--- Dataset content Enclosed Below ---

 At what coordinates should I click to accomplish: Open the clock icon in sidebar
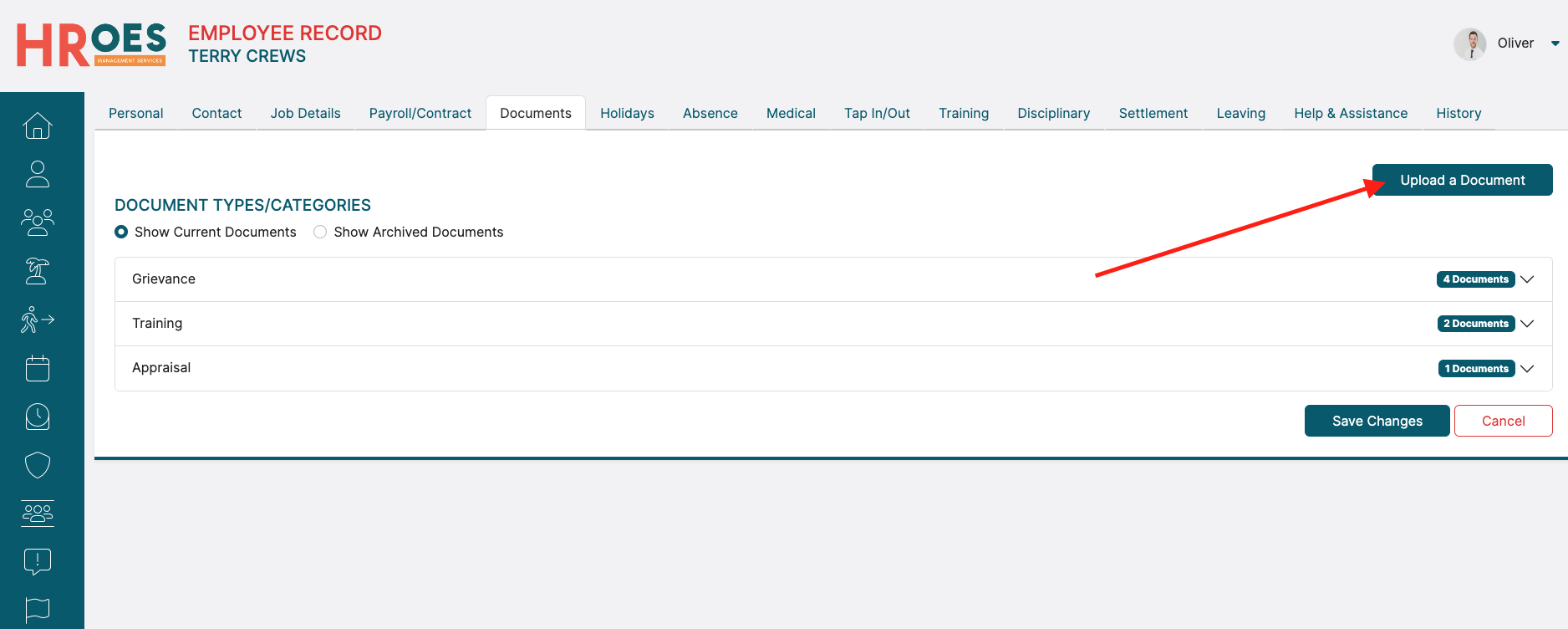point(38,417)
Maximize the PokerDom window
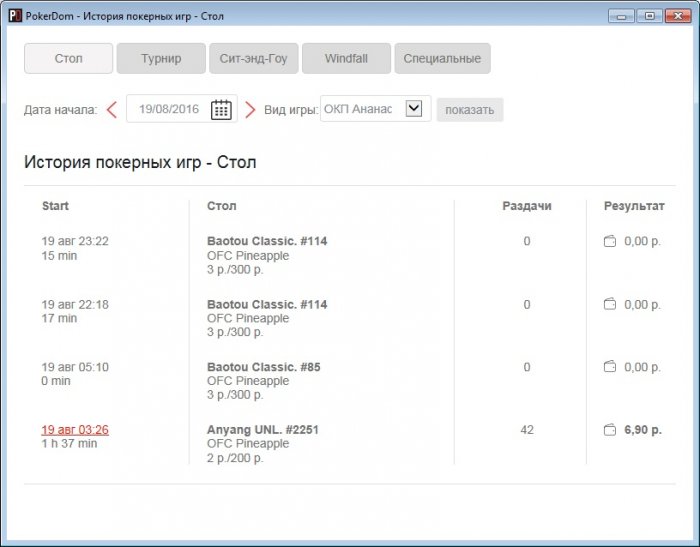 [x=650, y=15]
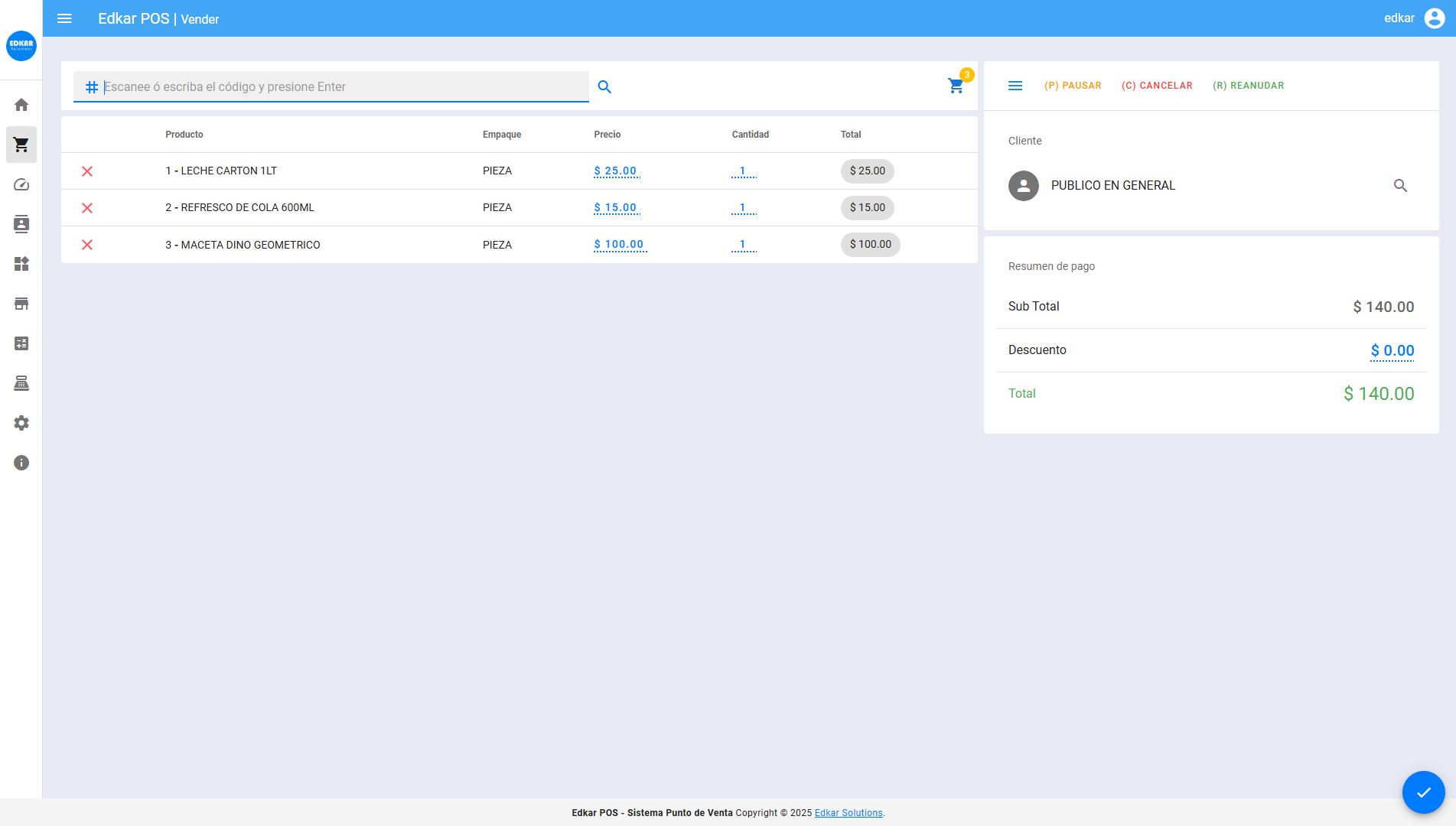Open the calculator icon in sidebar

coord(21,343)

--- End of Enclosed Dataset content ---

— Task statement —
An exact, image-free transcription of all the records above is needed.

— Answer to the problem —
 At what coordinates should I click to accomplish: Open the clock icon in sidebar
point(38,417)
Maximize the PokerDom window
 [x=650, y=15]
Open the calculator icon in sidebar

coord(21,343)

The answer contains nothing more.